== ЗАДАНИЕ ==
Продолжите приведенный ниже рассказ о выступлении Кашпировского, начиная сразу после его последней фразы.

== ИСТОЧНИК ==

=====

В зале мощно грянули первые звуки баховской токатты и фуги ре минор. Публика дружно, не сговариваясь, встала со своих мест, как во время исполнения гимна СССР. А когда сам Кашпировский появился на сцене, зал стоя приветствовал его аплодисментами, как президента.

— Извините, что заставил ждать, — сказал он, приветливо улыбаясь. — Хотя сам я ничего против ожидания не имею. Ожидание наслаждения лучше самого наслаждения.

И в чем-то он был, безусловно, прав. И после короткой преамбулы Анатолий Михайлович честно стал рассказывать нам свою страшную тайну. Тайна заключалась в том, что Кашпировский придумал новое учение, а некоторые средства массовой информации, в частности «Комсомолка» — тут он многозначительно посмотрел в мою сторону, — его искажают и безо всякого основания обзывают дьяволом и сатаной. Честно, это не я! Я не могу искажать то, чего не знаю. А вот сейчас я узнал суть учения и теперь передаю его без искажения. Значит так: у всех нас существует в мозгу память о нормальном состоянии нашей плоти. Ее и пробуждает на своих сеансах Анатолий Михайлович. И тогда организм наш начинает без лекарств исправлять ошибки и сбои в программе нашего организма. Вот и все!

Потом Анатолий Михайлович рассказал несколько притч о своих деяниях, о чудесных исцелениях бесноватых и прокаженных и ответил на многочисленные записки. Вопросы были разные: серьезные, интимные, коварные, страстные и игривые. Вот что я узнал из ответов Кашпировского. Живет он в последнее время то в Америке, то — в Чехии, но постоянно путешествует по миру с выступлениями. Хотя по паспорту — он москвич. Жизнью своей доволен вполне. Интимная жизнь с женой у него в порядке. Виагрой не пользуется. И так нормально получается. Без виагры. Денег — куры не клюют. За месяц работы в Польше, к примеру, заработал 300 тысяч долларов. Сейчас в Израиль приглашают. Пишет книгу афоризмов и воспоминаний. Но очень медленно. Шлифует каждое слово.

=====

== ВЫБОРКА ДАННЫХ ==
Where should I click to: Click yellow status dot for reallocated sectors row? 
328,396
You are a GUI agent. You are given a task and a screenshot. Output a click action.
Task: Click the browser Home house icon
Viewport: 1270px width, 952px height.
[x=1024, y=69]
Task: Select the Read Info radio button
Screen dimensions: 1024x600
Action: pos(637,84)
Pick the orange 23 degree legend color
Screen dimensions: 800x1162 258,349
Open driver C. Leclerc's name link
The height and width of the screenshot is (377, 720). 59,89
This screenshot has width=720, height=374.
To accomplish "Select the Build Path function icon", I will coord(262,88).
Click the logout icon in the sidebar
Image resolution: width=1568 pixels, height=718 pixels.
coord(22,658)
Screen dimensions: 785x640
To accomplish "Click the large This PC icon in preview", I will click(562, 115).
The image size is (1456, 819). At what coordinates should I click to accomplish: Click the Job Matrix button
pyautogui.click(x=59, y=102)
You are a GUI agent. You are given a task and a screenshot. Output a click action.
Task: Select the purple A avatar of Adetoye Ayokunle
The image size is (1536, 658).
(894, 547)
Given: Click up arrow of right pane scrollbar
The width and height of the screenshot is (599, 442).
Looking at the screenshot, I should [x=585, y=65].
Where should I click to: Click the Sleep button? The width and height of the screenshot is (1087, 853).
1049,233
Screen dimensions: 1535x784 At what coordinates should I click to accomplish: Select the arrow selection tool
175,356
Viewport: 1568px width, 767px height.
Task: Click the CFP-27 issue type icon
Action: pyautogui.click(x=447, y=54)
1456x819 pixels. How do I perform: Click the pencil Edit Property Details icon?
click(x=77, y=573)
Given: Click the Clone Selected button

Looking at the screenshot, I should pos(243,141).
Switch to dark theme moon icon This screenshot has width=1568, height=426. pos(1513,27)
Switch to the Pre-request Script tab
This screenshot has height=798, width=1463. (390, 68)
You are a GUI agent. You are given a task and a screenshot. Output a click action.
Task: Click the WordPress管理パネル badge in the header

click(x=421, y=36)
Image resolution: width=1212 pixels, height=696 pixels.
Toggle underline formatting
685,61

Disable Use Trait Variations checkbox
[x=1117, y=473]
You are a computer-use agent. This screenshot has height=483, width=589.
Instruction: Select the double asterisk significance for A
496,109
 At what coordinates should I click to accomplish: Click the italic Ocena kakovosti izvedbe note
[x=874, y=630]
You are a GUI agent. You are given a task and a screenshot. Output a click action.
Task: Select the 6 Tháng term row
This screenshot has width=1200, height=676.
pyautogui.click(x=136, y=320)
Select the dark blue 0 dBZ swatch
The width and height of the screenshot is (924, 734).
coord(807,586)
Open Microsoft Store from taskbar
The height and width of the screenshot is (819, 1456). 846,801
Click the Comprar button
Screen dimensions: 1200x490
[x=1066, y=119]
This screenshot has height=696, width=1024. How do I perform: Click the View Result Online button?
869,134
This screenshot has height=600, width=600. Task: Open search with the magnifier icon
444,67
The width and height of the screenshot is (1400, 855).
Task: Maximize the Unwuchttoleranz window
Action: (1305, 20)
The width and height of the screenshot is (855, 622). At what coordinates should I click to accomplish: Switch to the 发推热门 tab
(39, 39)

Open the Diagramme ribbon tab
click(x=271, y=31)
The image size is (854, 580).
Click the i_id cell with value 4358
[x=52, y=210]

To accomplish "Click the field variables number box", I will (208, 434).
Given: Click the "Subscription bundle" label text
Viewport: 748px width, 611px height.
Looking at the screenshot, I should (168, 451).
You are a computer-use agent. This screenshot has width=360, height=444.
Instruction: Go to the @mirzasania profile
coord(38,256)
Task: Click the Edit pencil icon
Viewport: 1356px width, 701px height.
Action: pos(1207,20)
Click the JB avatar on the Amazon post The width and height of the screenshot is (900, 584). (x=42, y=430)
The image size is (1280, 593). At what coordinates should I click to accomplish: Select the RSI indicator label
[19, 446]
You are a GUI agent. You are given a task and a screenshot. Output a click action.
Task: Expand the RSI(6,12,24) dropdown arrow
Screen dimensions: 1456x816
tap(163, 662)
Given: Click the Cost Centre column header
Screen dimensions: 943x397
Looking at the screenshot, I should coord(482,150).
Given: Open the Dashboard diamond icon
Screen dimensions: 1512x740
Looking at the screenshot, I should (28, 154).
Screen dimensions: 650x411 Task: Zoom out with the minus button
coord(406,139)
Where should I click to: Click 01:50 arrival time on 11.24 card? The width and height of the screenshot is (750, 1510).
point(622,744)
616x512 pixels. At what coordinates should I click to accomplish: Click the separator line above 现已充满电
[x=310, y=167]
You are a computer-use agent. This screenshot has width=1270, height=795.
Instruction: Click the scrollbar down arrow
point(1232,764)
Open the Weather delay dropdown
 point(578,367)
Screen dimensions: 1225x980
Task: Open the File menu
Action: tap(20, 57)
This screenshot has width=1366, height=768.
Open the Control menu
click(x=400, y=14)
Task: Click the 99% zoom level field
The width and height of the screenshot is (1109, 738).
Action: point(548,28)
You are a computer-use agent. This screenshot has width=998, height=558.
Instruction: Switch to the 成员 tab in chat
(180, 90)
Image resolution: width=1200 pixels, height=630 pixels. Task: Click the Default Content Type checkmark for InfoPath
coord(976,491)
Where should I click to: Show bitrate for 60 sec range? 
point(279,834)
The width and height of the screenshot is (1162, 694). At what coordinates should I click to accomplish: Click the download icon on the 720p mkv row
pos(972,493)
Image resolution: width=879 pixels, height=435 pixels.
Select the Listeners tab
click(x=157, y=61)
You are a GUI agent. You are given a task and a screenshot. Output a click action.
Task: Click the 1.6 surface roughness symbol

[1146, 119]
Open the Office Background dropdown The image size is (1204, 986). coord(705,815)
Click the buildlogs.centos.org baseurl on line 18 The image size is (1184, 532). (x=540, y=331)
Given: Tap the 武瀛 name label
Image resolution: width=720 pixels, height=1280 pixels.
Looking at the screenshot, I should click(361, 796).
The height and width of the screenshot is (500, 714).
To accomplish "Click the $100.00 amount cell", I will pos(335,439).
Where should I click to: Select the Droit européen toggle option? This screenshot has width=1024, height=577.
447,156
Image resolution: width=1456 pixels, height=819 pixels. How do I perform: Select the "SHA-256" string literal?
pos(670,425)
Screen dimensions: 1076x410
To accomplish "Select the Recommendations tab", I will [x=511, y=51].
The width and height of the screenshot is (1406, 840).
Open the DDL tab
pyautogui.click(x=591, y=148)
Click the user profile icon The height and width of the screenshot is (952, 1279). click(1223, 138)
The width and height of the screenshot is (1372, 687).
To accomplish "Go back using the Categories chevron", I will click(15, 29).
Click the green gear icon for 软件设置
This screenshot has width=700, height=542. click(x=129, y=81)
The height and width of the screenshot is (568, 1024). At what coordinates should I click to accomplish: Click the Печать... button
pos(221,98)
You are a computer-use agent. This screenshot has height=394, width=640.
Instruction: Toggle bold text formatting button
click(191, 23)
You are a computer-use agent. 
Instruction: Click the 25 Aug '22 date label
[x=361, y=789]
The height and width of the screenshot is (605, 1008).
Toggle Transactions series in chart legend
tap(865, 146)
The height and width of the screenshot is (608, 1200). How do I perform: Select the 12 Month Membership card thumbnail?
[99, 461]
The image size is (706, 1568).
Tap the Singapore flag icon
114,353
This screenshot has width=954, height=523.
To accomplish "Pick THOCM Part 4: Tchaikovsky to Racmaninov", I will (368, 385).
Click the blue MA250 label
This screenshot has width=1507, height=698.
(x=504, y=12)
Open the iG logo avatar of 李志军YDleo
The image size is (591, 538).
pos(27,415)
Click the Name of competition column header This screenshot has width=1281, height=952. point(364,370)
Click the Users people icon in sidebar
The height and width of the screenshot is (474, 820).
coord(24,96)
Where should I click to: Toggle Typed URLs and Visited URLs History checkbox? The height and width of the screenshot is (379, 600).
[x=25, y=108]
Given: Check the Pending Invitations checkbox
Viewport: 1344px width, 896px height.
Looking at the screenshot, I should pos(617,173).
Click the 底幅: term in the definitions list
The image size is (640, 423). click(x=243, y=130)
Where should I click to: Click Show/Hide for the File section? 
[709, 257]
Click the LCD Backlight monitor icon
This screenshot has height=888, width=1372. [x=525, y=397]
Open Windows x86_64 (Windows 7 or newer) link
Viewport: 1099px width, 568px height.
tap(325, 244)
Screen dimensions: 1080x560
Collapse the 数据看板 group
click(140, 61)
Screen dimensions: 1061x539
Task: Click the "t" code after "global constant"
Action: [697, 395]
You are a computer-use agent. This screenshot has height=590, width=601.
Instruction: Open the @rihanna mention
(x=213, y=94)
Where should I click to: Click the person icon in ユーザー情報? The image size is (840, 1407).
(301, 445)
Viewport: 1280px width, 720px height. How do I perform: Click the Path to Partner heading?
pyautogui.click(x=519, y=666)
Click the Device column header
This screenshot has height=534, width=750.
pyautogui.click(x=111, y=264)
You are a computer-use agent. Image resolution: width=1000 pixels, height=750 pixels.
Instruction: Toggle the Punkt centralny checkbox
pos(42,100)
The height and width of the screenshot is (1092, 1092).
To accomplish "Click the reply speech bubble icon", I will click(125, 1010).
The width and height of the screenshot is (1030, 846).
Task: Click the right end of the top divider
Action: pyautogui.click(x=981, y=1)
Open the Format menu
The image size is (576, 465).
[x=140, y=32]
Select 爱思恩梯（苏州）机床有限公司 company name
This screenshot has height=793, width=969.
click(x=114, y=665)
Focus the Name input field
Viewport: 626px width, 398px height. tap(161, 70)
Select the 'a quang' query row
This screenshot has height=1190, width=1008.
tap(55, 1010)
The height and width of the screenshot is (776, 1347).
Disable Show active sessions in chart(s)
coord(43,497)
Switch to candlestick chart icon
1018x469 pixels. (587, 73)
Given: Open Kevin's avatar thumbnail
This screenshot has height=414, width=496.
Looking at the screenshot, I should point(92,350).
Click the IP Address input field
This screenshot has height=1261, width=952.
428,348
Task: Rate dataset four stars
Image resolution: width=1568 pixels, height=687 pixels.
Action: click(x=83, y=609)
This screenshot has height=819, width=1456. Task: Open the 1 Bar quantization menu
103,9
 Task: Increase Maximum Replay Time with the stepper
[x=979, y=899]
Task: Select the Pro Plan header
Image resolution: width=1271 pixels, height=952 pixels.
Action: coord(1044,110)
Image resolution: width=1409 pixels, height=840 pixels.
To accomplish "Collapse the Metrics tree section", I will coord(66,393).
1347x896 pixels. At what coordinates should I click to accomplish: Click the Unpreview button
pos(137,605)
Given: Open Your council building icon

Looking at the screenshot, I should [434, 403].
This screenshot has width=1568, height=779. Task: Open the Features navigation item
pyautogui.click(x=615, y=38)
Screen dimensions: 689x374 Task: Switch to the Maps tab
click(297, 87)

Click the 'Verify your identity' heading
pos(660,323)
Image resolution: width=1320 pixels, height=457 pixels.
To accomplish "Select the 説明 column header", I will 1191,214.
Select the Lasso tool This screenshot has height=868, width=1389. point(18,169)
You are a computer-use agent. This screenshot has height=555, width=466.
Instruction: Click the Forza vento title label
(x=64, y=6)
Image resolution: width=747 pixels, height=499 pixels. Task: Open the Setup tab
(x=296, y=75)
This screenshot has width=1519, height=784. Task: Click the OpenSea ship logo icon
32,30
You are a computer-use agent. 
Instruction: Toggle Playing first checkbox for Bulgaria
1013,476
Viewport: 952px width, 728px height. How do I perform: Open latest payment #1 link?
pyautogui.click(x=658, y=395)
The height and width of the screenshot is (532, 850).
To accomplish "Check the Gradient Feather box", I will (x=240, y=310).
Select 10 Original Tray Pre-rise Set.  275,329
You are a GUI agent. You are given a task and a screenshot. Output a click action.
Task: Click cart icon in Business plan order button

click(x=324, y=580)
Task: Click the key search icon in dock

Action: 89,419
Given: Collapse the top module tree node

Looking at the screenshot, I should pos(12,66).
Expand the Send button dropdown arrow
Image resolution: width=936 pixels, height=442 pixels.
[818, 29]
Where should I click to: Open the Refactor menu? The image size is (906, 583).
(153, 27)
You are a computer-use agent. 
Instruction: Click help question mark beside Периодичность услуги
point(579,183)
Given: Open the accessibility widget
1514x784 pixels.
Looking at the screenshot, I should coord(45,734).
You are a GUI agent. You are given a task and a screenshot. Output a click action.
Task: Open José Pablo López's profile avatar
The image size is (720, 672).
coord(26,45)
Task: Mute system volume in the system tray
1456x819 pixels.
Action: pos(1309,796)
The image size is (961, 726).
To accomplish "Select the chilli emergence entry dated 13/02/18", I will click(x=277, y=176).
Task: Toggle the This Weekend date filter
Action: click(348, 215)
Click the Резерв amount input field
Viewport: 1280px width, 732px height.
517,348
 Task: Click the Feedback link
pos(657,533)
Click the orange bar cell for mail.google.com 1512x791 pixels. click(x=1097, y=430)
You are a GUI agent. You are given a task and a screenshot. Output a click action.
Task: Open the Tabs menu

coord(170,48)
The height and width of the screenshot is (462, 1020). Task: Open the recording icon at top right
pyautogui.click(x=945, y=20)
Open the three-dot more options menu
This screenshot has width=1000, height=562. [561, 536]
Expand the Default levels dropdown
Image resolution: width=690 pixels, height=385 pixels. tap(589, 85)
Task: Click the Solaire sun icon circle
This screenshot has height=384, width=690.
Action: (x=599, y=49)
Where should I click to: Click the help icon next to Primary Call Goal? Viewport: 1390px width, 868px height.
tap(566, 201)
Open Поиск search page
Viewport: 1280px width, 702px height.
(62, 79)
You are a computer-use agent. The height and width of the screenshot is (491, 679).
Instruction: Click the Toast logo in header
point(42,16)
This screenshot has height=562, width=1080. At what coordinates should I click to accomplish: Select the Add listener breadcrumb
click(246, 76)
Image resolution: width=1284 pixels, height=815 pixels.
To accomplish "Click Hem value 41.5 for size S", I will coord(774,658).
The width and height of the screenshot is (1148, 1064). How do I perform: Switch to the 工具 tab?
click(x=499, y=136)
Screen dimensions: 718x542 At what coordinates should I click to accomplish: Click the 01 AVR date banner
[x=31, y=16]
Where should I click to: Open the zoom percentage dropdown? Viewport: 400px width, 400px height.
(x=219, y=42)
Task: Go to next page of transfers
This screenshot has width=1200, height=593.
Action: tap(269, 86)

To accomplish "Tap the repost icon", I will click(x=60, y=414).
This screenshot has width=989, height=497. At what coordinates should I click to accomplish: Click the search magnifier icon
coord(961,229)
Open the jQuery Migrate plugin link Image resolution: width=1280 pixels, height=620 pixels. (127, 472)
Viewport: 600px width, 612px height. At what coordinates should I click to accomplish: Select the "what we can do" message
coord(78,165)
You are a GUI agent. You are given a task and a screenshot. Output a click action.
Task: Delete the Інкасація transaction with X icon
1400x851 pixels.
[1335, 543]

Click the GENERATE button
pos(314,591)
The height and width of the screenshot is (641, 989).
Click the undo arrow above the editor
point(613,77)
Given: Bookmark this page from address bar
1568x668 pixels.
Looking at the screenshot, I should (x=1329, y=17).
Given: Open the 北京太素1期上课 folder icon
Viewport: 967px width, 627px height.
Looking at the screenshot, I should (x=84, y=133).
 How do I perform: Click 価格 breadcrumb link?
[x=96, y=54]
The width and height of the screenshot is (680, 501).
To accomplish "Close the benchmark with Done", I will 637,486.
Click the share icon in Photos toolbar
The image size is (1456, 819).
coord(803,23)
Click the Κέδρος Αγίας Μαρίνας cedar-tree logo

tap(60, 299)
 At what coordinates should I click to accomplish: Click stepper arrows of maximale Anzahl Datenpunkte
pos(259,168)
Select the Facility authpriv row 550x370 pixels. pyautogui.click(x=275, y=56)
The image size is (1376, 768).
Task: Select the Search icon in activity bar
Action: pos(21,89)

=====

== ОТВЕТ НА ЗАДАНИЕ ==
— Я вас очень люблю! — читает следующую записку Кашпировский. — О! Только не это! Не надо меня любить! — восклицает он в отчаянии. — Я заметил одну странную вешь, — признается он. — Те, кто меня любит, состоят на учете в психдиспансере. Или же потом, в конце концов, его все равно ставят на учет.

Потом он вызвал на сцену желающих участвовать в его эксперименте. Я выскочил в числе первых. Всего нас, желающих испытать чары чудодея, набралось человек тридцать-сорок.

— Сейчас вы все упадете! — предупредил он нас. — И вам станет хорошо! Вы вспомните свое первозданное нормальное состояние.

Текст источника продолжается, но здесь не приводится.